A story in today's USA Today tries to describe the economic slowdown's effects on Chinese factories. The article highlights the plight of a textile factory in Shaoxing that went from successful to completely shutdown and owing creditors $290 million USD in three months.
The article does point out that because of the slowdown, rising raw material prices, and the Chinese governments actions to slow economic growth and eliminate low-end factories, the situation with River Dragon is happening throughout southern China. Here is the address for the article:
http://www.usatoday.com/money/world/2008-10-21-red-dragon-china-factories-economy_N.htm
I find it very hard to believe the factors cited by USA Today were really the main factors in River Dragon's closure. More likely there was some bad and/or illegal things going on at this company that finally caught-up with the owners.
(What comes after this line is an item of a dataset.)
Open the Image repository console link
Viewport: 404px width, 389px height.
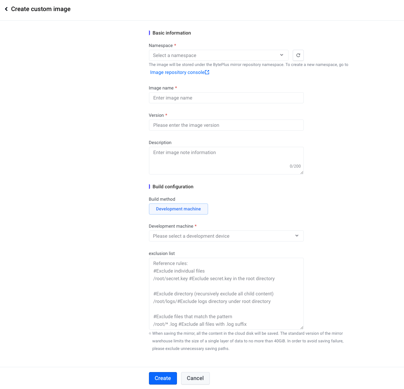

Economic slowdowns do not close factories with 4,000 workers in three months.
It is clearly true that the global economic slowdown is affecting Chinese manufacturers. As I mentioned yesterday however, it is helping the Chinese government slow growth, control inflation, and better balance trade. It certainly is not gloom and doom. The economy is still growing 9% for goodness sakes! Some factories must be doing well and others must be starting-up.
The article is an interesting look at how the slowdown is affecting China, but it presents an overly negative view. There is lots of good news in China right now.